La Nuova Sardegna

Il ritorno di Jerry Calà: «I Gatti si ritrovano Tante risate in ospizio»

di ALESSANDRO PIRINA
Il ritorno di Jerry Calà: «I Gatti si ritrovano Tante risate in ospizio»

L'attore e regista si riunisce con gli storici compagni in un film con la Brooke di "Beautiful"

11 ottobre 2019
6 MINUTI DI LETTURA





Jerry Calà riunisce i Gatti e ritorna al cinema. O meglio ritorna dietro la macchina da presa, perché la sua ultima fatica, “Odissea nell’ospizio”, viene trasmessa sulla piattaforma tv Chili. Una reunion, quella degli ex Gatti di Vicolo Miracoli, che arriva a quasi cinquant’anni dal loro primo incontro. Era il 1970 quando i giovanissimi Jerry Calà, Franco Oppini, Nini Salerno e Umberto Smaila, tutti di Verona, iniziano la loro scalata al successo, prima in tv e poi al cinema. Un sodalizio che va avanti fino ai primi anni Ottanta, poi le loro strade si dividono, ma senza mai interrompere l’amicizia. Ora il ritorno sul set, tutti insieme come nel film targato Vanzina del 1980, “Arrivano i gatti”.

Calà, prendendo spunto dal vostro primo film, possiamo dire che ritornano i Gatti?

«Certamente.
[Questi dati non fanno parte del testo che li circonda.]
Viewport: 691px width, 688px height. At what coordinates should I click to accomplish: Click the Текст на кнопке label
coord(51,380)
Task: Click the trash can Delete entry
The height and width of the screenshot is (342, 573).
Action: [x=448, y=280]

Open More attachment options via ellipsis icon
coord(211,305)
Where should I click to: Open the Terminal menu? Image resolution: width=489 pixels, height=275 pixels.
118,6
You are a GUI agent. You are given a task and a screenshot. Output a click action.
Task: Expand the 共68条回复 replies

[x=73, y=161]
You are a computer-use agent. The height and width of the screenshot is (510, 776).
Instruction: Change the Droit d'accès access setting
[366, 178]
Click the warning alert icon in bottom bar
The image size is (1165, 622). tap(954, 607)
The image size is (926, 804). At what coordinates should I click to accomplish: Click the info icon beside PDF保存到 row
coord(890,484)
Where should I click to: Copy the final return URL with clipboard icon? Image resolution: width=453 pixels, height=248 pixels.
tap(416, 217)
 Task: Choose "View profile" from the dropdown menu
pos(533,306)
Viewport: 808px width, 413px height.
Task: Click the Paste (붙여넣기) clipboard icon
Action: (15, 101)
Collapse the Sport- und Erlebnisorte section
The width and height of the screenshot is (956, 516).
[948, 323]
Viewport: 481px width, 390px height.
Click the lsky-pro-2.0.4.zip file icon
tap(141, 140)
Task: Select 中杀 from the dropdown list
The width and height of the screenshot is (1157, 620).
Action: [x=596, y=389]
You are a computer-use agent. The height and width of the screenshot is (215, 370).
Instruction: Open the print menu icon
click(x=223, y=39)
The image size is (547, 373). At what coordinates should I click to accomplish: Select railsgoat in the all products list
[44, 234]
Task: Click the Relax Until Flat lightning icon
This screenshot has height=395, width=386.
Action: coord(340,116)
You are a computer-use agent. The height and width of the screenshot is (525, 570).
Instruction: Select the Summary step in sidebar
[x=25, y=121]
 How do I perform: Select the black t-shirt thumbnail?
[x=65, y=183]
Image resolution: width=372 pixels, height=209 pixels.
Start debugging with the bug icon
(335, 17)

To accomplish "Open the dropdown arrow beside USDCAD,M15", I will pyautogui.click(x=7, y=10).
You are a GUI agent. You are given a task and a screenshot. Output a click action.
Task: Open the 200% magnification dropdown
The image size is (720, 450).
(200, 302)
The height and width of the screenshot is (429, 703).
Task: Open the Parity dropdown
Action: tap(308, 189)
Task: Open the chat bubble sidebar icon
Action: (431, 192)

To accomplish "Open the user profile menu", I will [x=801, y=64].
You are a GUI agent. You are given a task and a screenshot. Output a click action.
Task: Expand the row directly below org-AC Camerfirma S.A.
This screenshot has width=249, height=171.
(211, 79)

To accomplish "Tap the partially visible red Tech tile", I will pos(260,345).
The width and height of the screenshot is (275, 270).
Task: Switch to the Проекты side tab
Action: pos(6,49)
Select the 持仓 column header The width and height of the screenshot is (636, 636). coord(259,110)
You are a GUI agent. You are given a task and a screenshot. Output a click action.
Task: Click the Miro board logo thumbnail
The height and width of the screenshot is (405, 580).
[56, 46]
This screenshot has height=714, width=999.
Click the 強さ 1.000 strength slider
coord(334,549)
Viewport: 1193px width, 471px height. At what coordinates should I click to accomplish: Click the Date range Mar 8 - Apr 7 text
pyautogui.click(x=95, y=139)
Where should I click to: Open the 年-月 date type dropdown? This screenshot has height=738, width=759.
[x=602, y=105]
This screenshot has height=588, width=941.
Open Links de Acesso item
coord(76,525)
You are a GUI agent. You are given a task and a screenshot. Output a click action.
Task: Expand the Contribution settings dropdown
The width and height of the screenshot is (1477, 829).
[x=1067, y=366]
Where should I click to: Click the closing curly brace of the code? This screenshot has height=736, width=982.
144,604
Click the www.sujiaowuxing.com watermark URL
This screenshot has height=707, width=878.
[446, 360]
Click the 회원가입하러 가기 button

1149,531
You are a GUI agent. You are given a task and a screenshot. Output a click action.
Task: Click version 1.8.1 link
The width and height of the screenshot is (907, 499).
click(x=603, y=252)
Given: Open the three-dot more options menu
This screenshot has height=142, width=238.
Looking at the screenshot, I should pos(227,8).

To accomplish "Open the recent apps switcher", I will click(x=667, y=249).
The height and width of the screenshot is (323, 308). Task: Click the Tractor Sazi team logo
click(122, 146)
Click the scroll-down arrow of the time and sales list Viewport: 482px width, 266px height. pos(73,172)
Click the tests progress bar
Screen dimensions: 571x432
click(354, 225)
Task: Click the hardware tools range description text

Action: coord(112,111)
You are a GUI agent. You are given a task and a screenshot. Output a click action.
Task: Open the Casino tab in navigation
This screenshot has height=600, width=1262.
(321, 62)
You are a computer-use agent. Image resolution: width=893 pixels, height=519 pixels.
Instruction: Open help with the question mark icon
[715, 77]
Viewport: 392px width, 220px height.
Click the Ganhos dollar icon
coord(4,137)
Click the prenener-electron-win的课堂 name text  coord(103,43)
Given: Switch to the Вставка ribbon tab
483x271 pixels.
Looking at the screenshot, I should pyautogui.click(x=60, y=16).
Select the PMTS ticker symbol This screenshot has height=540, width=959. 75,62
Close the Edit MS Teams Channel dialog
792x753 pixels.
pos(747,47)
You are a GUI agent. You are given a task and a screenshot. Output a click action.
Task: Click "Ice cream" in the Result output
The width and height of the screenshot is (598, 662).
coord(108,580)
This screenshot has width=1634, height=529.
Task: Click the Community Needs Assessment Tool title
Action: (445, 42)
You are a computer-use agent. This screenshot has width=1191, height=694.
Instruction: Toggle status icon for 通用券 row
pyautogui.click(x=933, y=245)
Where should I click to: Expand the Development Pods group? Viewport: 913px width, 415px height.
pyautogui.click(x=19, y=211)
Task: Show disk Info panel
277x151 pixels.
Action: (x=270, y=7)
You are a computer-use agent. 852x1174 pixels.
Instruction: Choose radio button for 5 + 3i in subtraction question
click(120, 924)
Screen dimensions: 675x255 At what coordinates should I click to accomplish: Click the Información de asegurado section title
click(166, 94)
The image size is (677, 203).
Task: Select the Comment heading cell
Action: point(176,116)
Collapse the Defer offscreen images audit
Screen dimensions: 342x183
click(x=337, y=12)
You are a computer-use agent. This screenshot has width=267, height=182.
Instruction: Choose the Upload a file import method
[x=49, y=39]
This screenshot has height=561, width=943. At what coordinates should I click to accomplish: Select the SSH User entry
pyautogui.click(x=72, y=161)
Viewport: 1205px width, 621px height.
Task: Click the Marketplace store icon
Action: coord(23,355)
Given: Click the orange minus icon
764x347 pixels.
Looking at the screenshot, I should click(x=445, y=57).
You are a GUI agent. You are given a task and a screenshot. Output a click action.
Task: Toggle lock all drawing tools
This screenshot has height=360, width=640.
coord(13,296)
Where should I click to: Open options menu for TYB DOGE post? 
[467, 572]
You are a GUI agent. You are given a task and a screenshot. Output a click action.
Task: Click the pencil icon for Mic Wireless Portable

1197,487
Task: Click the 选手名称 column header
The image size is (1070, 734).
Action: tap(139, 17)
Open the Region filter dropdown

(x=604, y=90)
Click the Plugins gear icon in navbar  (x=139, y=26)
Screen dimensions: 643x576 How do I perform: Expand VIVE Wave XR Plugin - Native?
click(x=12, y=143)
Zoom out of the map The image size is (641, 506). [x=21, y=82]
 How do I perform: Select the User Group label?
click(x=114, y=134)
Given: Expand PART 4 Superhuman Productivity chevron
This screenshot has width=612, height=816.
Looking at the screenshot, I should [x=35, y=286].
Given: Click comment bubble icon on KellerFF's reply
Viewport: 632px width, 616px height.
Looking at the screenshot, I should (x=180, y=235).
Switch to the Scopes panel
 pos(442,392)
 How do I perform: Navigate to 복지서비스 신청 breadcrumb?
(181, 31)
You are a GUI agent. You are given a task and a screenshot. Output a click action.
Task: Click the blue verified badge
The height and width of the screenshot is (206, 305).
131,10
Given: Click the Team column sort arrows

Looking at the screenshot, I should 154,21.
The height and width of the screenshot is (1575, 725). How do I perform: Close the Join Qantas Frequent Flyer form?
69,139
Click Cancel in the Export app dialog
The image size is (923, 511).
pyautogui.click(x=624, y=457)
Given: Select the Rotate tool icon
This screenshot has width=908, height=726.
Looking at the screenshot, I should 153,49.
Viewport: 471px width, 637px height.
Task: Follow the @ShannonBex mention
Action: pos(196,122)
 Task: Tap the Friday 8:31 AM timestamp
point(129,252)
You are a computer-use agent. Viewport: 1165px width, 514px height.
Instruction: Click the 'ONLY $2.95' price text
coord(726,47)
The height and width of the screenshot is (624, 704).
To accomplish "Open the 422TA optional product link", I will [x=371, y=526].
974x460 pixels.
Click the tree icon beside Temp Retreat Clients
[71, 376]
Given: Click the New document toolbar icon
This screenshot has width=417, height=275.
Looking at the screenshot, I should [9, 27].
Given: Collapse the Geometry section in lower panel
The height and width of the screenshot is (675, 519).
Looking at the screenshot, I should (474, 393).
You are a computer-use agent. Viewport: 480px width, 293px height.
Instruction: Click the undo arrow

Ho lavorato con loro per 12 anni. È vero che gli anni successivi ci siamo frequentati, ma rifare un film insieme è stato molto bello».

Trentotto anni dopo “Arrivano i gatti” vi ritrovate in un ospizio.

«L’idea l’ho avuta io pensando a una nostra vecchia battuta. Ai tempi ci piaceva fare giochi di parole e “odissea nell’ospizio” era proprio una gag del nostro primo film. E così partendo da quella battuta ho pensato a noi in una casa di riposo per artisti, intitolata a Walter Chiari. Questa idea calzava a pennello. Sì, perché anche nel film siamo quattro ex componenti di un gruppo mitico – i Ratti – che per vari motivi, e un po’ anzitempo, si ritrovano in un ospizio. Devono mettere da parte vecchi rancori perché la casa di riposo versa in gravi condizioni economiche. A un certo punto una rete tv li stana e gli propone di riunirsi. Da lì succedono 2mila cose, inizia una vera e propria odissea per salvare questo ospizio. È un film divertente. Nell’unica proiezione in sala all’Odeon di Milano la gente ha riso tantissimo. E ora siamo su Chili in digitale».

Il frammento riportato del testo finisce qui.